Records provided:
──────────

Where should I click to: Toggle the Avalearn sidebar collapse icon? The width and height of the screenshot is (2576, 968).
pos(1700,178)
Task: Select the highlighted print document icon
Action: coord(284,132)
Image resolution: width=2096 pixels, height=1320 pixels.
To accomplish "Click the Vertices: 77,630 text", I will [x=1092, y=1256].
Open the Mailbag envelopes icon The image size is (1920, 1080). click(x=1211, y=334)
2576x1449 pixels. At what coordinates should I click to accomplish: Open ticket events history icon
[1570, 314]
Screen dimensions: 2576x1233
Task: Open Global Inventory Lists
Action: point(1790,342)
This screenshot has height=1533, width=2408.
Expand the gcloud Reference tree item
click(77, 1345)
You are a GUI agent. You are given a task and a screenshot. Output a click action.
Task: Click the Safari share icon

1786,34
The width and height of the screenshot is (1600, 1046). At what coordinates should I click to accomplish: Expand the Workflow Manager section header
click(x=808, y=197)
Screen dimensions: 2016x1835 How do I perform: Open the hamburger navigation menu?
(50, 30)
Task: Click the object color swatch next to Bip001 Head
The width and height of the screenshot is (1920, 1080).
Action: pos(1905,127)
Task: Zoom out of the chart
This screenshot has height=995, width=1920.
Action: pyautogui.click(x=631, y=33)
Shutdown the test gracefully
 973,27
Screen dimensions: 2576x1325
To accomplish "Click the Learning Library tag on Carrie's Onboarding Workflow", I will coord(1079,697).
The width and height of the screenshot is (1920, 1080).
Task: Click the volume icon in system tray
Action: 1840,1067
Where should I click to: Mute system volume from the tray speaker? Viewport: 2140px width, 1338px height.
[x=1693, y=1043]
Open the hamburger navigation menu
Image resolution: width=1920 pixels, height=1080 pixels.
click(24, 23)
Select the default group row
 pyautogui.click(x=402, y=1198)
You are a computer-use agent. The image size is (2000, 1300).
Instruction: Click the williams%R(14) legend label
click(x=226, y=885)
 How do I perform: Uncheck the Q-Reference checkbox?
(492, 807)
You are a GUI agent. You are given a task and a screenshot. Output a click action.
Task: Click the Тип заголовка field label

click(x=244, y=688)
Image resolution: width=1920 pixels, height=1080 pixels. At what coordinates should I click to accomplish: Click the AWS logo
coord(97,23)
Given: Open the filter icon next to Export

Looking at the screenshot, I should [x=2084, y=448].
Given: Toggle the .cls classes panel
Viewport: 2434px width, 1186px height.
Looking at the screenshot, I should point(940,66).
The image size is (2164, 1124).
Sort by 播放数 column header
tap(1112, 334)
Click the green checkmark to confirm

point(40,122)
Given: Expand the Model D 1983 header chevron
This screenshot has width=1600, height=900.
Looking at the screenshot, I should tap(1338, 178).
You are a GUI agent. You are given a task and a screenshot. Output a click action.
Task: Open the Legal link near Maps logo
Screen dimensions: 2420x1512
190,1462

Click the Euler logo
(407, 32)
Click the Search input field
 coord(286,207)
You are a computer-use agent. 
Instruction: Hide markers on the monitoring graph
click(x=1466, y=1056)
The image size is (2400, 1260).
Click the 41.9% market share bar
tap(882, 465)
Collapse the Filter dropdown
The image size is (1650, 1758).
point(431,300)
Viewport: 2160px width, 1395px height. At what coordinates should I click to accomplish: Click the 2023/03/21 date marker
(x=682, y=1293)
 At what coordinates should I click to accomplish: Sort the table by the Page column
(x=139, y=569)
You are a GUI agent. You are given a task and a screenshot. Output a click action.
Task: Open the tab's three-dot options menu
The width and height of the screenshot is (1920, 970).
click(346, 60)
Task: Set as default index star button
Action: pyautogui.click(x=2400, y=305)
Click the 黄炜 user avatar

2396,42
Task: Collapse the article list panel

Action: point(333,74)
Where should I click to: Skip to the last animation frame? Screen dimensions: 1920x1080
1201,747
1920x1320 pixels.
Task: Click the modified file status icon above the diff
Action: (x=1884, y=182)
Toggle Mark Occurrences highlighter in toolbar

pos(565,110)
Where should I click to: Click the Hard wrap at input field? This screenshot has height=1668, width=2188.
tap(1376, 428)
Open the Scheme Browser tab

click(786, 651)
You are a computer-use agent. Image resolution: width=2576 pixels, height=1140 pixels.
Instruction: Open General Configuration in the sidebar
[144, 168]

──────────

The task: Each record above should be returned exactly as written.

Response to this task:
Where should I click to: Toggle the Avalearn sidebar collapse icon? The width and height of the screenshot is (2576, 968).
pos(1700,178)
Task: Select the highlighted print document icon
Action: coord(284,132)
Image resolution: width=2096 pixels, height=1320 pixels.
To accomplish "Click the Vertices: 77,630 text", I will [x=1092, y=1256].
Open the Mailbag envelopes icon The image size is (1920, 1080). click(x=1211, y=334)
2576x1449 pixels. At what coordinates should I click to accomplish: Open ticket events history icon
[1570, 314]
Screen dimensions: 2576x1233
Task: Open Global Inventory Lists
Action: point(1790,342)
This screenshot has height=1533, width=2408.
Expand the gcloud Reference tree item
click(77, 1345)
You are a GUI agent. You are given a task and a screenshot. Output a click action.
Task: Click the Safari share icon

1786,34
The width and height of the screenshot is (1600, 1046). At what coordinates should I click to accomplish: Expand the Workflow Manager section header
click(x=808, y=197)
Screen dimensions: 2016x1835 How do I perform: Open the hamburger navigation menu?
(50, 30)
Task: Click the object color swatch next to Bip001 Head
The width and height of the screenshot is (1920, 1080).
Action: pos(1905,127)
Task: Zoom out of the chart
This screenshot has height=995, width=1920.
Action: pyautogui.click(x=631, y=33)
Shutdown the test gracefully
 973,27
Screen dimensions: 2576x1325
To accomplish "Click the Learning Library tag on Carrie's Onboarding Workflow", I will coord(1079,697).
The width and height of the screenshot is (1920, 1080).
Task: Click the volume icon in system tray
Action: 1840,1067
Where should I click to: Mute system volume from the tray speaker? Viewport: 2140px width, 1338px height.
[x=1693, y=1043]
Open the hamburger navigation menu
Image resolution: width=1920 pixels, height=1080 pixels.
click(24, 23)
Select the default group row
 pyautogui.click(x=402, y=1198)
You are a computer-use agent. The image size is (2000, 1300).
Instruction: Click the williams%R(14) legend label
click(x=226, y=885)
 How do I perform: Uncheck the Q-Reference checkbox?
(492, 807)
You are a GUI agent. You are given a task and a screenshot. Output a click action.
Task: Click the Тип заголовка field label

click(x=244, y=688)
Image resolution: width=1920 pixels, height=1080 pixels. At what coordinates should I click to accomplish: Click the AWS logo
coord(97,23)
Given: Open the filter icon next to Export

Looking at the screenshot, I should [x=2084, y=448].
Given: Toggle the .cls classes panel
Viewport: 2434px width, 1186px height.
Looking at the screenshot, I should point(940,66).
The image size is (2164, 1124).
Sort by 播放数 column header
tap(1112, 334)
Click the green checkmark to confirm

point(40,122)
Given: Expand the Model D 1983 header chevron
This screenshot has width=1600, height=900.
Looking at the screenshot, I should tap(1338, 178).
You are a GUI agent. You are given a task and a screenshot. Output a click action.
Task: Open the Legal link near Maps logo
Screen dimensions: 2420x1512
190,1462

Click the Euler logo
(407, 32)
Click the Search input field
 coord(286,207)
You are a computer-use agent. 
Instruction: Hide markers on the monitoring graph
click(x=1466, y=1056)
The image size is (2400, 1260).
Click the 41.9% market share bar
tap(882, 465)
Collapse the Filter dropdown
The image size is (1650, 1758).
point(431,300)
Viewport: 2160px width, 1395px height. At what coordinates should I click to accomplish: Click the 2023/03/21 date marker
(x=682, y=1293)
 At what coordinates should I click to accomplish: Sort the table by the Page column
(x=139, y=569)
You are a GUI agent. You are given a task and a screenshot. Output a click action.
Task: Open the tab's three-dot options menu
The width and height of the screenshot is (1920, 970).
click(346, 60)
Task: Set as default index star button
Action: pyautogui.click(x=2400, y=305)
Click the 黄炜 user avatar

2396,42
Task: Collapse the article list panel

Action: point(333,74)
Where should I click to: Skip to the last animation frame? Screen dimensions: 1920x1080
1201,747
1920x1320 pixels.
Task: Click the modified file status icon above the diff
Action: (x=1884, y=182)
Toggle Mark Occurrences highlighter in toolbar

pos(565,110)
Where should I click to: Click the Hard wrap at input field? This screenshot has height=1668, width=2188.
tap(1376, 428)
Open the Scheme Browser tab

click(786, 651)
You are a computer-use agent. Image resolution: width=2576 pixels, height=1140 pixels.
Instruction: Open General Configuration in the sidebar
[144, 168]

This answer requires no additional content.